To ensure the accuracy of the confidence intervals, the data related to the previous X is kept as it is. The new X is calculated to fill the new bounds, while being spaced by the same mean step as the previous values of X, so as not to artificially inflate the "density" of the measurements, which would reduce the confidence interval around the predictions.
ci_nlm(mpg~ wt, fct = gaussian(), data = mtcars, expand_x = c(-6,10))
ggplot(data = mtcars, aes(x = wt, y = mpg)) + geom_point(size = 3) +
geom_ribbon(data = result, aes(x = wt, ymin = Lower_CI, ymax = Upper_CI), alpha = 0.5, fill = "grey") +
geom_line(data = result, aes(x = wt, y = Predictions), size = 1.2) +
theme_minimal()
If keep_cols is activated, the selected columns are repeated as much as necessary to fit the number of rows of the new dataframe. This is very useful when facetting in ggplot for example.
result = ci_nlm(mpg~ wt, fct = gaussian(), data = mtcars, keep_cols = c("mpg","wt"), expand_x = c(-6,10))
tail(result)
mpg wt New_X Predictions Lower_CI Upper_CI
331 15.0 3.570 9.335000 5.679318 -9.279771 20.63841
341 21.4 2.780 9.457219 5.554060 -9.839035 20.94715
351 21.0 2.620 9.579438 5.431132 -10.397176 21.25944
361 21.0 2.875 9.701656 5.310468 -10.954134 21.57507
371 22.8 2.320 9.823875 5.192001 -11.509855 21.89386
381 21.4 3.215 9.946094 5.075669 -12.064286 22.21562
If this is problem in your case, you can just run this line of code and it will replace the repeated rows by NA in the selected columns.
replace_NA = function(prev_df, new_df, names) {
new_df[(nrow(prev_df) + 1) : nrow(new_df), names] = NA
print(new_df)
}
result_without_NA = replace_NA(mtcars, result, names = c("mpg", "wt"))
tail(result_without_NA)
mpg wt New_X Predictions Lower_CI Upper_CI
331 NA NA 9.335000 5.679318 -9.279771 20.63841
341 NA NA 9.457219 5.554060 -9.839035 20.94715
351 NA NA 9.579438 5.431132 -10.397176 21.25944
361 NA NA 9.701656 5.310468 -10.954134 21.57507
371 NA NA 9.823875 5.192001 -11.509855 21.89386
381 NA NA 9.946094 5.075669 -12.064286 22.21562
The performance of the Delta and the Bootstrap method are very similar when the number of iterations is sufficient: in general between 100 and 200. However, this is not the case when the X are expanded.
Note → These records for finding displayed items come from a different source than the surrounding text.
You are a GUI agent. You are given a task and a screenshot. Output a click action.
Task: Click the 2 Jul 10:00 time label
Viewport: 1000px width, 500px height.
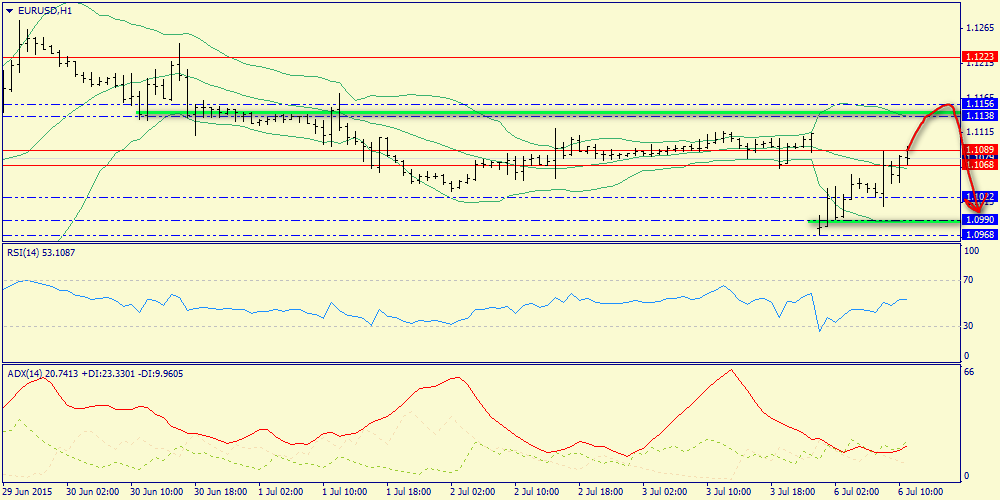coord(537,492)
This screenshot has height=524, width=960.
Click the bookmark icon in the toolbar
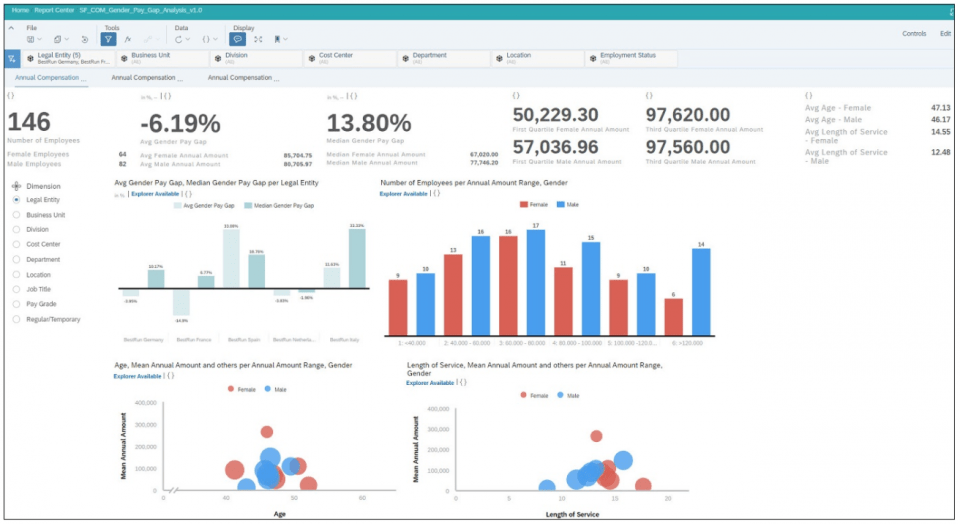[x=277, y=39]
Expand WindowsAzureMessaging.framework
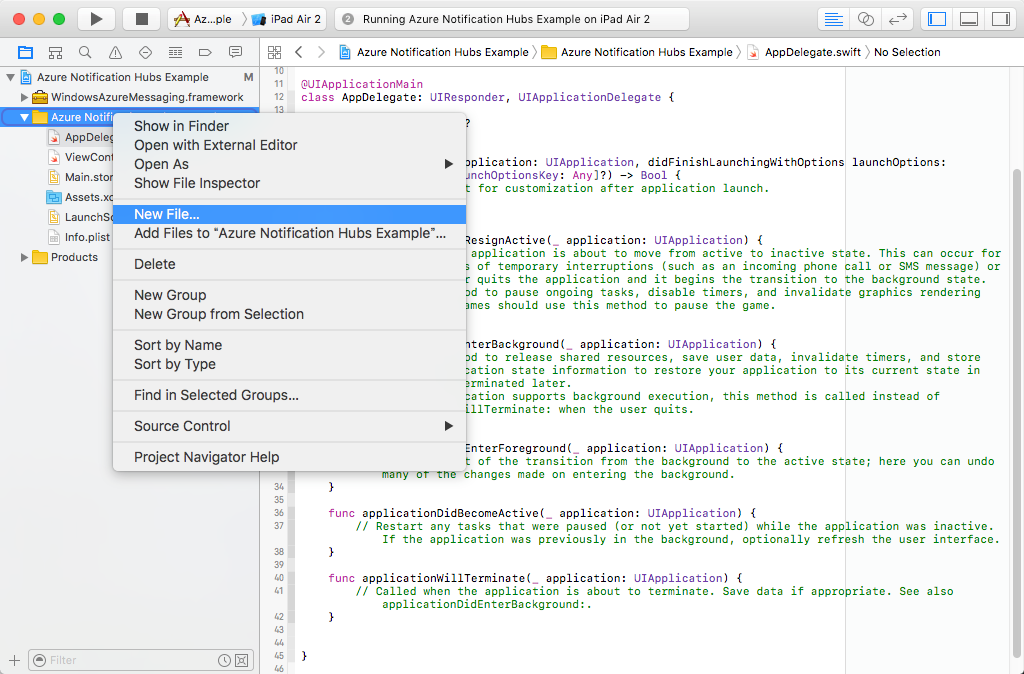This screenshot has width=1024, height=674. pyautogui.click(x=24, y=97)
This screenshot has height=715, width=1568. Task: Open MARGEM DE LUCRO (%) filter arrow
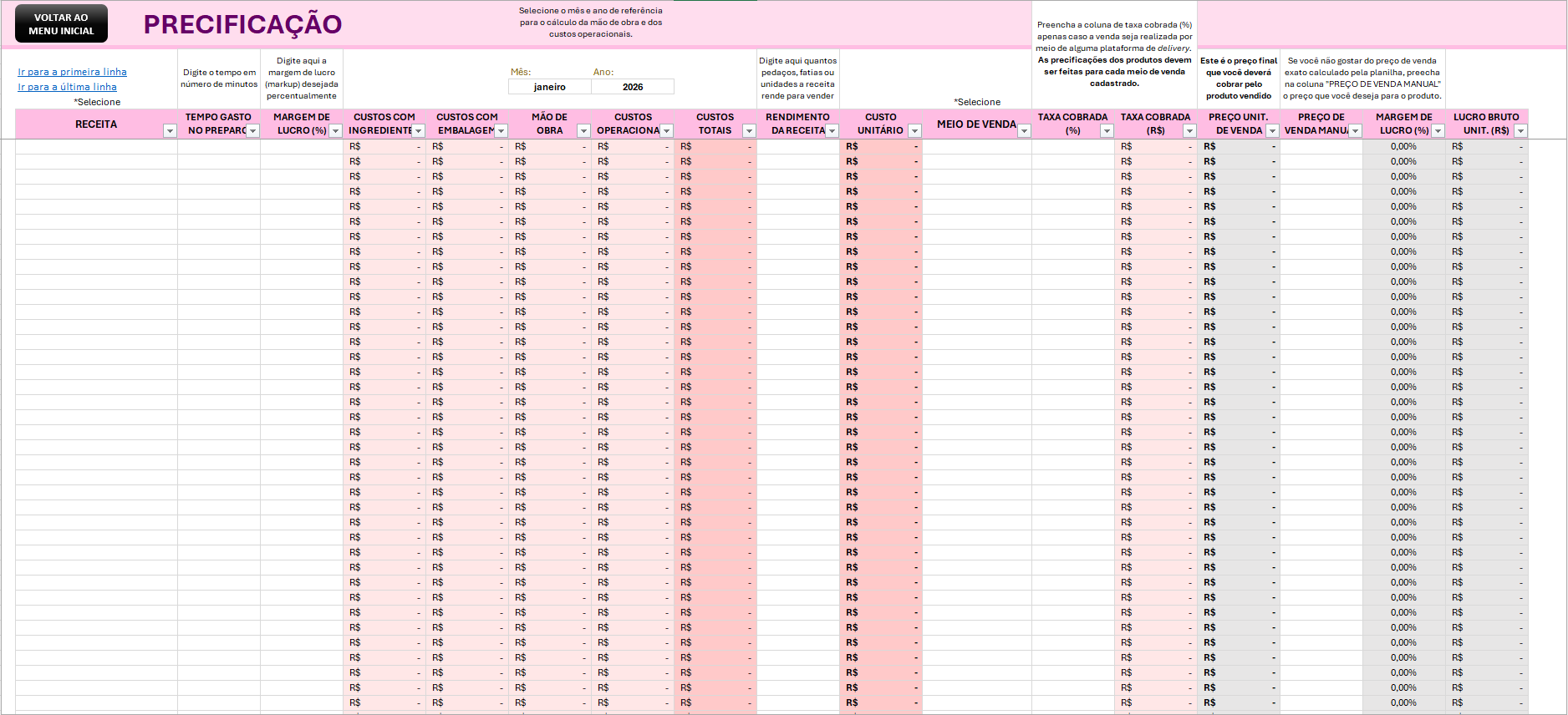click(x=335, y=131)
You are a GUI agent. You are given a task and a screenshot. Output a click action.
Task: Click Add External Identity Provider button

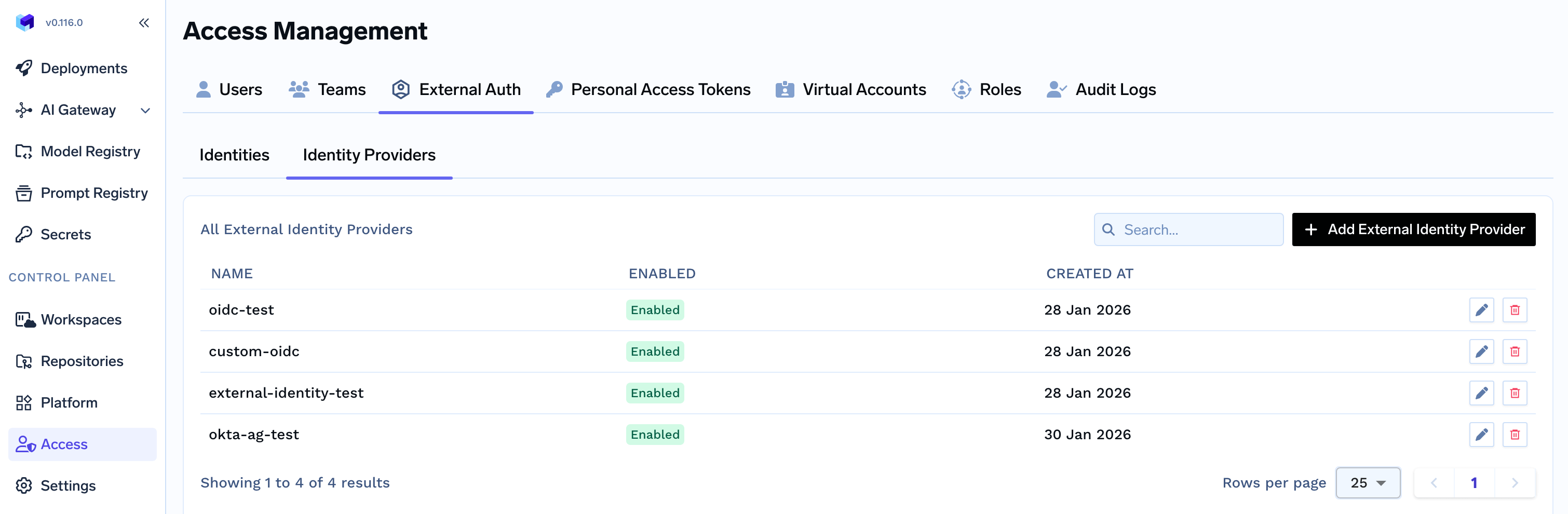1413,229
The CI generated by the Bootstrap method follows the fitted line while they widen approaching the limits with Delta method. This could be due to the difference of method or to complementary calculations implemented in the "drc" package, but I still did not found the answer to my question and I would be glad if someone can share it with me. I hope this will be answered when I will implement the Delta method for "aomisc" functions.
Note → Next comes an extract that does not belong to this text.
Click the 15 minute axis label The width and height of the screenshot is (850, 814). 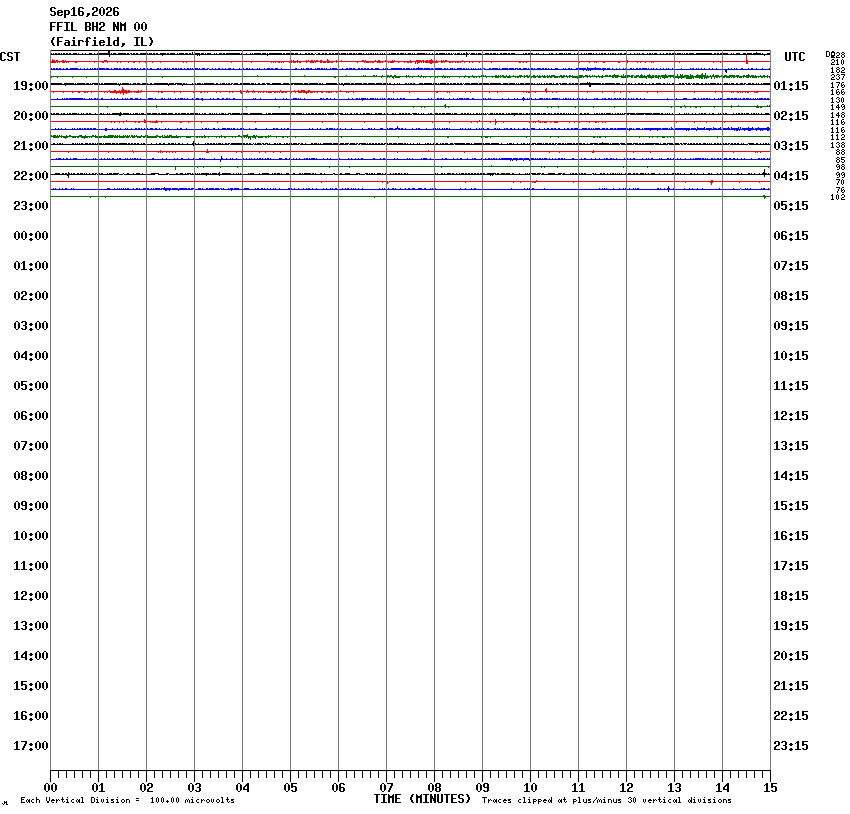tap(770, 788)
I believe the Delta method is more accurate in this case since it seems logic that the CI increase while going away for the measured points. A message pop if the bootstrap method is used with the expand argument to warn the user about that.
Names of the 21 Self-Starters in the drc package not working with the predict.drc, and therefore requiring a calculation of their CI with the Bootstrap method:
baro5, CRS.6, NEC.2, NEC.3, NEC.4, twophase, UCRS.4a, UCRS.4b, UCRS.4c, UCRS.5a, UCRS.5b, UCRS.5c, uml3a, uml3b, uml3c, uml4a, uml4b, uml4c, W2x.3, W2x.4 & weibull2x.